[START Excerpt to read]
Welcoming the TPNW’s coming into force, UN Secretary-General António Guterres said he was ready to convene the first review conference of States Parties, scheduled to take place within five years. Indeed, effective implementation of the treaty requires further tweaking. For example, while the nuclear powers adhering to it are required to disarm, the treaty does not specify the concrete requirements. It speaks of an international “authority” and “multiple authorities” that will be tasked with overseeing the disarmament process of states that decide to disarm, but such an authority has not yet been established and the terms of its operations have not been spelled out in detail. Moreover, the governing council of the IEAE, the International Atomic Energy Agency, of which nuclear-weapon states are members, declined to participate in supervising and monitoring disarmament work undertaken under the treaty .
In anticipation of the first review conference, the international humanitarian lawyers who drafted the TPNW should work with negotiators who specialize in arms control to draft treaty amendments on these vital issues. One possibility would be to have the informal discussions to re-establish the arms control regime, discussions which are already underway, expand to undertake this work to help improve the TPNW.
The NPT and the Ban Treaty
In the Bulletin of Atomic Scientists, Ramesh Thakur argues that the Ban Treaty strengthens the disarmament provisions set forth in Article VI of the NPT, transforming the “commitment to pursue negotiations, into an obligation ‘to pursue in good faith and bring to a conclusion’ such negotiations.” Article VI is actually the point on which in the short-term supporters and opponents of the Ban Treaty are most likely to clash or make progress toward abolition .
The 2020 NPT Review Conference has been postponed and rescheduled for next August in New York at the United Nations headquarters. By calling for abolition, the NPT pre-empted the TPNW, so that the drafters of the Ban Treaty, despite NATO’s opposition , regard the ban as furthering the goals and commitments set forth in the NPT. Since both advocates and opponents are members of the NPT, the review conference is a suitable venue for the two sides to meet and discuss the opponents’ allegation that the Ban Treaty weakens the NPT.
[END Excerpt to read]
[START Supplied entries]
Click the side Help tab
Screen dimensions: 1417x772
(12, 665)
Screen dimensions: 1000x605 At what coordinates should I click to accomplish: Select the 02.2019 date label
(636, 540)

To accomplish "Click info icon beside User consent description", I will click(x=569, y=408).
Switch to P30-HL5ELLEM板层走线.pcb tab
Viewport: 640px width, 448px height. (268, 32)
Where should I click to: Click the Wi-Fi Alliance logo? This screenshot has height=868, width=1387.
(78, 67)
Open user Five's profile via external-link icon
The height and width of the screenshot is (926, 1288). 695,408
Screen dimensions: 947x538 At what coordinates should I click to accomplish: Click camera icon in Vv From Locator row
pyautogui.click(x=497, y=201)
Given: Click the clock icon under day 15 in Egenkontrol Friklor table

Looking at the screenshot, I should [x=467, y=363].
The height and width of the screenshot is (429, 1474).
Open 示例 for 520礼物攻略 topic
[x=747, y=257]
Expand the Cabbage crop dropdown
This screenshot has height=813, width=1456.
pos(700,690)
[END Supplied entries]
Written problem —
Answer these questions using the excerpt on the nuclear weapons ban treaty:
1. Who said he was ready to convene the first review conference of States Parties?
2. According to Ramesh Thakur, which article of the NPT does the Ban Treaty strengthen?
3. Where will the rescheduled 2020 NPT Review Conference take place?

Reply —
1. UN Secretary-General António Guterres
2. Article VI
3. At the United Nations headquarters in New York